══ EXTRACTED DATA ══

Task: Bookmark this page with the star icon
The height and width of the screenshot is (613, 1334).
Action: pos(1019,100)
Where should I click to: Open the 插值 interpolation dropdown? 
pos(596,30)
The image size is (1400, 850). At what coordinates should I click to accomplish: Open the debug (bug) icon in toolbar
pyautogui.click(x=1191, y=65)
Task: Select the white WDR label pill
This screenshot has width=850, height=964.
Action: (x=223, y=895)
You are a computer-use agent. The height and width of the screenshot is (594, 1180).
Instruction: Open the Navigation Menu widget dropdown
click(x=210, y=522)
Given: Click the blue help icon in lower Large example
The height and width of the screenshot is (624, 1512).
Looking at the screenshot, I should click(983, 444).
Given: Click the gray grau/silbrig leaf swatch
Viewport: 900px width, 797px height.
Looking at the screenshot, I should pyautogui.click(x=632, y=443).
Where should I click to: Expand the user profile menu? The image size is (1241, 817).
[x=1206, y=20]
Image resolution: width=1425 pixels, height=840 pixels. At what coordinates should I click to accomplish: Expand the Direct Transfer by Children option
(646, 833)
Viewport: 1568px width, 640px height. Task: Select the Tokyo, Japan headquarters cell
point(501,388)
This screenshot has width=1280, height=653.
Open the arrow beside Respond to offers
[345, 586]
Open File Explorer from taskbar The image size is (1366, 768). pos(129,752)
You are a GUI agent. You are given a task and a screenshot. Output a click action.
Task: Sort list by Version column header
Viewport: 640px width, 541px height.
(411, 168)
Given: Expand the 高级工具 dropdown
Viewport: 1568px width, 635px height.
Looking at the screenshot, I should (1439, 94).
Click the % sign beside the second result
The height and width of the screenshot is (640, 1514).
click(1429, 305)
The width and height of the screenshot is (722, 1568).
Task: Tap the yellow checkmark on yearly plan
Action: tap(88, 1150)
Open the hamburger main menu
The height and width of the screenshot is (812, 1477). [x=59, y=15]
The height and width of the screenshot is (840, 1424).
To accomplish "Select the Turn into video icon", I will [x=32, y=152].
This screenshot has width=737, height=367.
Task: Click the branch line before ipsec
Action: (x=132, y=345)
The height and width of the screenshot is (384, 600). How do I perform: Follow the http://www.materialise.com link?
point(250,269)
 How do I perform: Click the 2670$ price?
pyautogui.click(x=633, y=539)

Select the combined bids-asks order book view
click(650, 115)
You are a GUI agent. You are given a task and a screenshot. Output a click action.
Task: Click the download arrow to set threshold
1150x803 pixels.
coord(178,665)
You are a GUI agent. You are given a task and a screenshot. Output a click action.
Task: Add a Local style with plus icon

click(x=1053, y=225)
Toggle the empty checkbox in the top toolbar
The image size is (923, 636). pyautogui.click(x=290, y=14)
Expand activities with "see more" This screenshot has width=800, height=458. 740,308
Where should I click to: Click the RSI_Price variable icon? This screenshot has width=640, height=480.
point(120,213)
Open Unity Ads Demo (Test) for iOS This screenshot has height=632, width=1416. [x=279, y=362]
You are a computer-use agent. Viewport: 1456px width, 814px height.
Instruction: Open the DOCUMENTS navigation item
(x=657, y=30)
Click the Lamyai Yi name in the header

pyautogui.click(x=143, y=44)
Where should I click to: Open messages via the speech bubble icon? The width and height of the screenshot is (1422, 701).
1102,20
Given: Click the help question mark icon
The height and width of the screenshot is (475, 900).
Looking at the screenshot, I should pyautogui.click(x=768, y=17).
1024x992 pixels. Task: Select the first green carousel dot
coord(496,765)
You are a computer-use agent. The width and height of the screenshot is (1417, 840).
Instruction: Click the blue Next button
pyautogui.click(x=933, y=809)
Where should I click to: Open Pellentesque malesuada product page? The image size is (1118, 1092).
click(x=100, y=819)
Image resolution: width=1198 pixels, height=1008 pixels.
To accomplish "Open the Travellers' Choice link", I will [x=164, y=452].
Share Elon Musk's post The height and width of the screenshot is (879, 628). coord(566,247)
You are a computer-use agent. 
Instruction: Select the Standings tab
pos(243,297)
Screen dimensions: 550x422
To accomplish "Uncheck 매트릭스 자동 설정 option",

═══

§ TASK PROMPT
For this task, print the records again exactly as they appear.

§ RESPONSE AREA
Task: Bookmark this page with the star icon
The height and width of the screenshot is (613, 1334).
Action: pos(1019,100)
Where should I click to: Open the 插值 interpolation dropdown? 
pos(596,30)
The image size is (1400, 850). At what coordinates should I click to accomplish: Open the debug (bug) icon in toolbar
pyautogui.click(x=1191, y=65)
Task: Select the white WDR label pill
This screenshot has width=850, height=964.
Action: (x=223, y=895)
You are a computer-use agent. The height and width of the screenshot is (594, 1180).
Instruction: Open the Navigation Menu widget dropdown
click(x=210, y=522)
Given: Click the blue help icon in lower Large example
The height and width of the screenshot is (624, 1512).
Looking at the screenshot, I should click(983, 444).
Given: Click the gray grau/silbrig leaf swatch
Viewport: 900px width, 797px height.
Looking at the screenshot, I should pyautogui.click(x=632, y=443).
Where should I click to: Expand the user profile menu? The image size is (1241, 817).
[x=1206, y=20]
Image resolution: width=1425 pixels, height=840 pixels. At what coordinates should I click to accomplish: Expand the Direct Transfer by Children option
(646, 833)
Viewport: 1568px width, 640px height. Task: Select the Tokyo, Japan headquarters cell
point(501,388)
This screenshot has width=1280, height=653.
Open the arrow beside Respond to offers
[345, 586]
Open File Explorer from taskbar The image size is (1366, 768). pos(129,752)
You are a GUI agent. You are given a task and a screenshot. Output a click action.
Task: Sort list by Version column header
Viewport: 640px width, 541px height.
(411, 168)
Given: Expand the 高级工具 dropdown
Viewport: 1568px width, 635px height.
Looking at the screenshot, I should (1439, 94).
Click the % sign beside the second result
The height and width of the screenshot is (640, 1514).
click(1429, 305)
The width and height of the screenshot is (722, 1568).
Task: Tap the yellow checkmark on yearly plan
Action: tap(88, 1150)
Open the hamburger main menu
The height and width of the screenshot is (812, 1477). [x=59, y=15]
The height and width of the screenshot is (840, 1424).
To accomplish "Select the Turn into video icon", I will [x=32, y=152].
This screenshot has width=737, height=367.
Task: Click the branch line before ipsec
Action: (x=132, y=345)
The height and width of the screenshot is (384, 600). How do I perform: Follow the http://www.materialise.com link?
point(250,269)
 How do I perform: Click the 2670$ price?
pyautogui.click(x=633, y=539)

Select the combined bids-asks order book view
click(650, 115)
You are a GUI agent. You are given a task and a screenshot. Output a click action.
Task: Click the download arrow to set threshold
1150x803 pixels.
coord(178,665)
You are a GUI agent. You are given a task and a screenshot. Output a click action.
Task: Add a Local style with plus icon

click(x=1053, y=225)
Toggle the empty checkbox in the top toolbar
The image size is (923, 636). pyautogui.click(x=290, y=14)
Expand activities with "see more" This screenshot has width=800, height=458. 740,308
Where should I click to: Click the RSI_Price variable icon? This screenshot has width=640, height=480.
point(120,213)
Open Unity Ads Demo (Test) for iOS This screenshot has height=632, width=1416. [x=279, y=362]
You are a computer-use agent. Viewport: 1456px width, 814px height.
Instruction: Open the DOCUMENTS navigation item
(x=657, y=30)
Click the Lamyai Yi name in the header

pyautogui.click(x=143, y=44)
Where should I click to: Open messages via the speech bubble icon? The width and height of the screenshot is (1422, 701).
1102,20
Given: Click the help question mark icon
The height and width of the screenshot is (475, 900).
Looking at the screenshot, I should pyautogui.click(x=768, y=17).
1024x992 pixels. Task: Select the first green carousel dot
coord(496,765)
You are a computer-use agent. The width and height of the screenshot is (1417, 840).
Instruction: Click the blue Next button
pyautogui.click(x=933, y=809)
Where should I click to: Open Pellentesque malesuada product page? The image size is (1118, 1092).
click(x=100, y=819)
Image resolution: width=1198 pixels, height=1008 pixels.
To accomplish "Open the Travellers' Choice link", I will [x=164, y=452].
Share Elon Musk's post The height and width of the screenshot is (879, 628). coord(566,247)
You are a computer-use agent. 
Instruction: Select the Standings tab
pos(243,297)
Screen dimensions: 550x422
To accomplish "Uncheck 매트릭스 자동 설정 option",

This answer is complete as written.